10:28:10 <gnarface> if they can't check the current runlevel (off the top of my head i forget exactly how to do it canonically too) then they can just hardcode it to "2" since it's probably always gonna be "2" on debian based systems
10:28:16 <nemo> they tend to start out well, then degrade after being bounced to the nth representative
10:28:23 <nemo> I made a crude sample of checking
10:28:48 <nemo> /bin/ls /etc/rc$(/sbin/runlevel | /usr/bin/awk '{print $NF}').d/S* | while read f;do "$f" status;done
10:29:33 <gnarface> ah, you're a step ahead of me, clever
10:30:21 <gnarface> i would think that approach should work on just about anything still using sysvinit
10:32:57 <gnarface> not sure but you might want to do it with cut instead of awk though because cut is in coreutils
10:33:14 <nemo> heh. I use what I'm familiar with 😉
10:33:19 <nemo> I don't know if their agent even uses scripts
10:33:22 <nemo> it was more an example
10:34:13 <gnarface> /sbin/runlevel |cut -d ' ' -f 2
10:34:52 <gnarface> to be honest i'm not sure which they'd actually prefer
10:35:09 <nemo> well. we'll see what the agent says
10:35:20 <nemo> my experience with 1st tier is they barely know how to follow the script
10:35:24 <nemo> much less read scripts ☺
10:35:30 <nemo> s/the script/their script/
10:41:50 <gnarface> you could check and see if $RUNLEVEL is defined in that context
10:42:03 <gnarface> the man page for runlevel mentions it but i'm not seeing it in the user's environment
10:42:26 <gnarface> actually maybe cut is safer
10:42:31 <gnarface> nevermind
10:42:41 <gnarface> should work on older systems too
10:46:06 <nemo> they seemed receptive. at least a ticket was filed
10:46:31 <nemo> they tried to get logs but I dodged on "probably not allowed" which might or might not be true, but I really didn't want to go to the effort anyway. the problem was pretty obvious
14:45:20 <Nrml> Howdy everyone. Trying to upgrade a really oldie (still Devuan Jessie), getting this error on `apt-get update`:
14:45:23 <Nrml> E: Release file for http://deb.devuan.org/merged/dists/jessie/InRelease is expired (invalid since 5d 19h 24min 9s). Updates for this repository will not be applied.

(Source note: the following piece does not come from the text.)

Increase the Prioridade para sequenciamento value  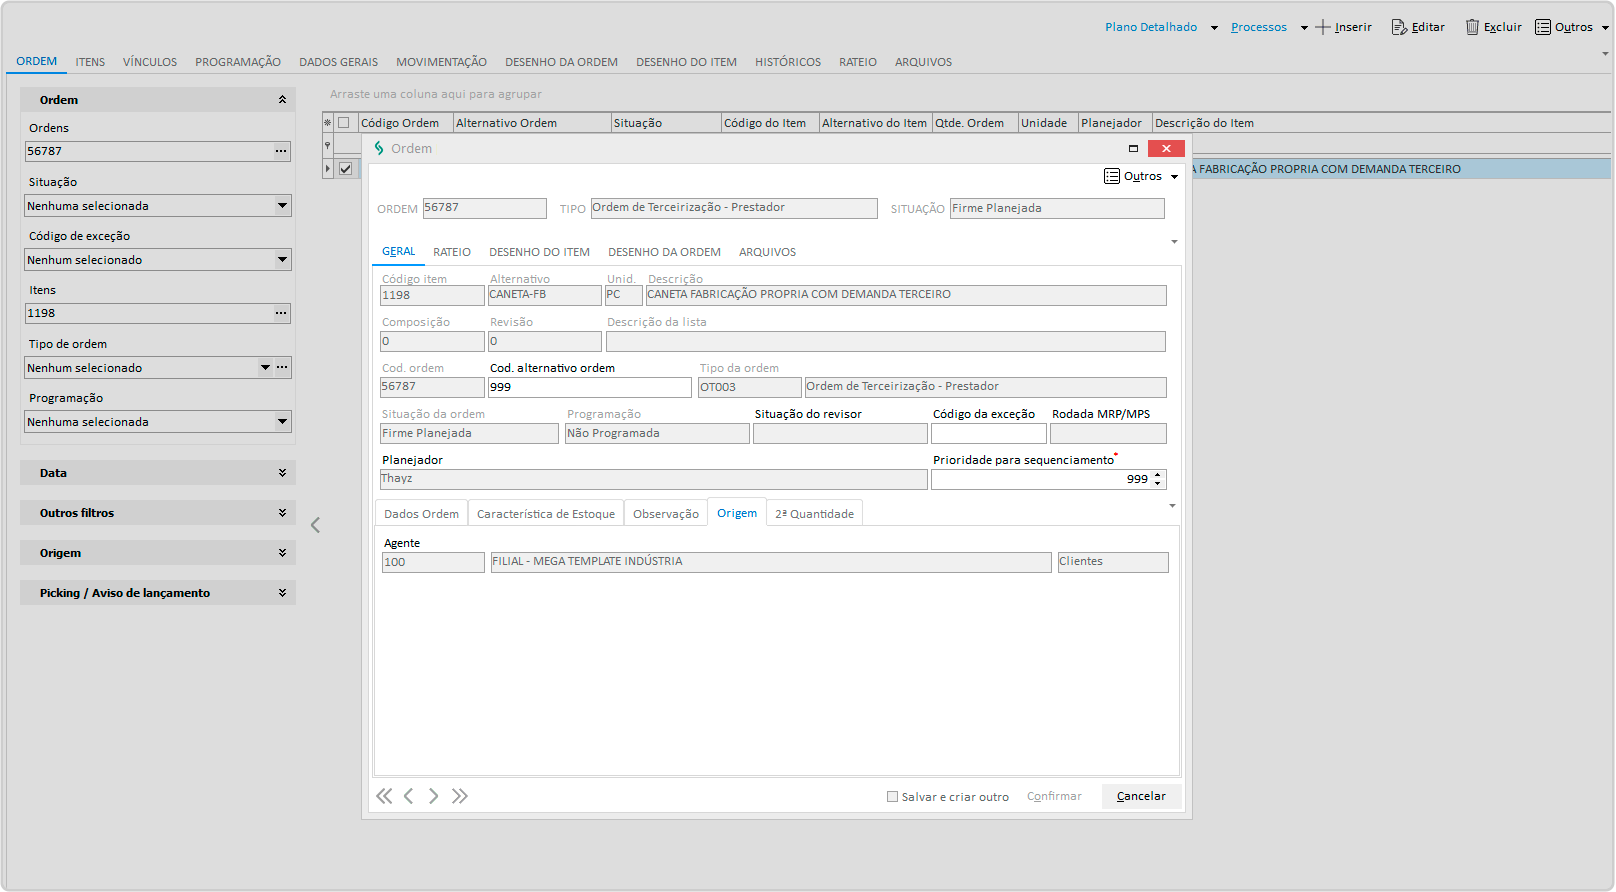point(1158,475)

14:45:29 <Nrml> How do I work around it?
15:09:00 <rrq> Nrml: "jessie" is moved to archive.devuan.org
15:09:22 <rrq> change your sources.list to only:
15:09:48 <rrq> deb http://archive.devuan.org/merged jessie main contrib non-free
15:10:14 <rrq> (and same with "deb-src" if you need)
15:10:53 <rrq> see https://www.devuan.org/os/packages
15:13:59 <Nrml> thanks rrq! comprehensive answer as always!